The lake, oblong in shape and oriented from northwest–southeast, is surrounded by woods and farmlands. It is bounded on the western end by Shuman Road.

==Hydrology==
Bontecou Lake straddles the drainage divide between the Wappinger Creek watershed to the west and the Tenmile River watershed to the east, and it is unclear precisely where in the lake the two drainage basins diverge. The western outflow is unofficially known as Tamarack Swamp Creek, and although its sub-watershed is the sixth largest out of sixteen within the Wappinger Creek catchment area, it only contributes around 2% among major tributaries to the Wappinger Creek's total flow. During a 1999 survey, freshwater flooding from Hurricane Floyd brought Tamarack Swamp Creek discharge to 42.7 cuft/s on September 17, compared to 0.3 cuft/s amid a dry spell in the previous month. Among the 13 bodies of water larger than 20 acres partially or wholly within the Wappinger Creek watershed, Bontecou Lake is the only one that has not been assigned a New York State Department of Environmental Conservation (NYSDEC) water quality classification.

==Wildlife and conservation==
Bontecou Lake is an important wildlife habitat, and in 1987, the town of Stanford designated its portion of the lake, along with parts of the adjacent wetlands, as a Critical Environmental Area to protect the large numbers of migratory and breeding waterfowl that seek refuge there. The NYSDEC also monitors and regulates land usage in a 320 acre tract surrounding and including the lake, as directed by the New York State Freshwater Wetlands Act of 1975.

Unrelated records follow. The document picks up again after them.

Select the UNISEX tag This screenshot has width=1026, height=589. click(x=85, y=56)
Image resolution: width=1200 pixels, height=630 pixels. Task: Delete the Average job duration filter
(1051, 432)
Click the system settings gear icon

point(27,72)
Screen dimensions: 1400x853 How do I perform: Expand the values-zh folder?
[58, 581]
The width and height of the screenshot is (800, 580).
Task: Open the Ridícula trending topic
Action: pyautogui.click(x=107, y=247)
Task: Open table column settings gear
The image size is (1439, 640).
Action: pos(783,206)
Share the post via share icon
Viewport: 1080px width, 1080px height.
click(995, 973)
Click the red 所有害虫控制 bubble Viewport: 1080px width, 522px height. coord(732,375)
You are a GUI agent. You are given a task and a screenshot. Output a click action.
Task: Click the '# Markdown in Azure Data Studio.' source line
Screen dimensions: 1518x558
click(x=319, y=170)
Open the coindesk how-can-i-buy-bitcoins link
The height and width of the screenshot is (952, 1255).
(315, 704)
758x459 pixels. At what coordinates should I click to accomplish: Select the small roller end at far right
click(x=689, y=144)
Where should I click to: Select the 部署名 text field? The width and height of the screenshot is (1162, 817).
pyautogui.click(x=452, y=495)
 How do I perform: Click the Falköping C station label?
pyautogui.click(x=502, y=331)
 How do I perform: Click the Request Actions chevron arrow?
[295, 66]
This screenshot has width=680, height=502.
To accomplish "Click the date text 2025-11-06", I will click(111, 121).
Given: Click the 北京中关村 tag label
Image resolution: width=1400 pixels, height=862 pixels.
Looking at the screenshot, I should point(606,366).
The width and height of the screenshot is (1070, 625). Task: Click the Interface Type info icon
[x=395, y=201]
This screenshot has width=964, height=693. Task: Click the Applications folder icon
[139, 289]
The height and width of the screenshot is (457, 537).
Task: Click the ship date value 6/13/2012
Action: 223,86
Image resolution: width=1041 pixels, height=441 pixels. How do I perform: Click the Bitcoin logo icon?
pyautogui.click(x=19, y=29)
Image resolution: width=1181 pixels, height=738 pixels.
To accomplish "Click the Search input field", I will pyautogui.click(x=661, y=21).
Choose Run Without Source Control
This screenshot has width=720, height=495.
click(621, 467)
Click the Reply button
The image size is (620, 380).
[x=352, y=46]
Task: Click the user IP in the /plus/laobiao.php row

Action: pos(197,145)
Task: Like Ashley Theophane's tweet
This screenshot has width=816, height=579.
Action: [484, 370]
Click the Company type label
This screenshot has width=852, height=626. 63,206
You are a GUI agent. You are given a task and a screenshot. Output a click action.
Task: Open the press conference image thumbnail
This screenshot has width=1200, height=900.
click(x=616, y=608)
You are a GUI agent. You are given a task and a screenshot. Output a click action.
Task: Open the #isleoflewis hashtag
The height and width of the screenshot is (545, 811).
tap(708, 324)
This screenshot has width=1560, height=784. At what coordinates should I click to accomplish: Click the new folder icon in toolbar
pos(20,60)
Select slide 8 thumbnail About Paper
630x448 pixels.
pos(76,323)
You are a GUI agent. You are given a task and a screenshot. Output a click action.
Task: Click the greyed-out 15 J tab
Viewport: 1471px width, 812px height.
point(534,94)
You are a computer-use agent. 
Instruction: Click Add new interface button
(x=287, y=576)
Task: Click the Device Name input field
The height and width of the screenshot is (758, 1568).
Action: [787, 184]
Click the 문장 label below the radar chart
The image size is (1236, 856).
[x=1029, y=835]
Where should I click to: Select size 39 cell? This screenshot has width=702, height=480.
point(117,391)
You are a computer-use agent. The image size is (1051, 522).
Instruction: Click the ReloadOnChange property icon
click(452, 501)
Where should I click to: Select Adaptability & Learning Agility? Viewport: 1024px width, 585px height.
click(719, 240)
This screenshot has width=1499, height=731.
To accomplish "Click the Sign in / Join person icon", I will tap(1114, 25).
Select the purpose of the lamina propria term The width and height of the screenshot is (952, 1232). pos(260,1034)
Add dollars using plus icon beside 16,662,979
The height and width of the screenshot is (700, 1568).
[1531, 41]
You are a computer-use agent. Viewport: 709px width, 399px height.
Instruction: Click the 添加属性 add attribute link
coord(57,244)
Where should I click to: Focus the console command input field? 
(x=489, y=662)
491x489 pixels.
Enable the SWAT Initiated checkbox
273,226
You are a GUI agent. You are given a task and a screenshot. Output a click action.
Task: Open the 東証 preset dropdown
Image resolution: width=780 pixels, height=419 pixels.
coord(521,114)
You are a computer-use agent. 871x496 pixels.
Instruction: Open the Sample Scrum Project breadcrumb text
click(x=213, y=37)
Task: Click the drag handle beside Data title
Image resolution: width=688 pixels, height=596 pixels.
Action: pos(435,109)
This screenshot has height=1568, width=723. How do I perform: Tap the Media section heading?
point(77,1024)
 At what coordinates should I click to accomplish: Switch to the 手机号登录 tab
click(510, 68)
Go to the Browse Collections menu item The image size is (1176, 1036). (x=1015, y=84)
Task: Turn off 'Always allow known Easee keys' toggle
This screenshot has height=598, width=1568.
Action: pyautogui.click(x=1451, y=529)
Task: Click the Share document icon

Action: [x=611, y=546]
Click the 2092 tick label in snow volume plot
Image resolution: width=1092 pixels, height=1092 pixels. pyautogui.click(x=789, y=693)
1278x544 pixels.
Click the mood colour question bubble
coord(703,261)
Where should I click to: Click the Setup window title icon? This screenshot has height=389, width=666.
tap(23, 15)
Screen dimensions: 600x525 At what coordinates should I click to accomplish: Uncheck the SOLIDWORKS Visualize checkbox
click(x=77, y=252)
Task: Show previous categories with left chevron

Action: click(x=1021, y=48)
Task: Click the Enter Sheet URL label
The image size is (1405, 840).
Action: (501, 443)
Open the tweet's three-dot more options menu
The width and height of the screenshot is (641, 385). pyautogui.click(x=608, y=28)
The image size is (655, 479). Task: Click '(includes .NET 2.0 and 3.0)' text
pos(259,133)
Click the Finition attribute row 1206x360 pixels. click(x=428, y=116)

One of the first breeding pairs of Canada geese in Dutchess County was recorded here in 1964; before that year, only one other nesting site had been observed in the county's history. Today, the lake and swamp are home to hundreds of Canada geese year-round, with many thousands using the area as a stop-over point during migration periods. The first cackling goose ever documented in the county was also spotted at Bontecou Lake in May 1977. Dead trees extending above the surface of the water quickly made this a preferred breeding ground for great blue herons, which continue to nest on the eastern side of the lake. Though only a handful of the trees remain standing, they provide nesting opportunities for several bird species, including the eastern bluebird, for which the partially submerged trees constitute a relatively rare natural breeding site away from buildings and free of competitors.

In 2022, the property was donated to the Dutchess Land Conservancy, with a conservation easement granted to Scenic Hudson, creating a 1250 acre nature preserve.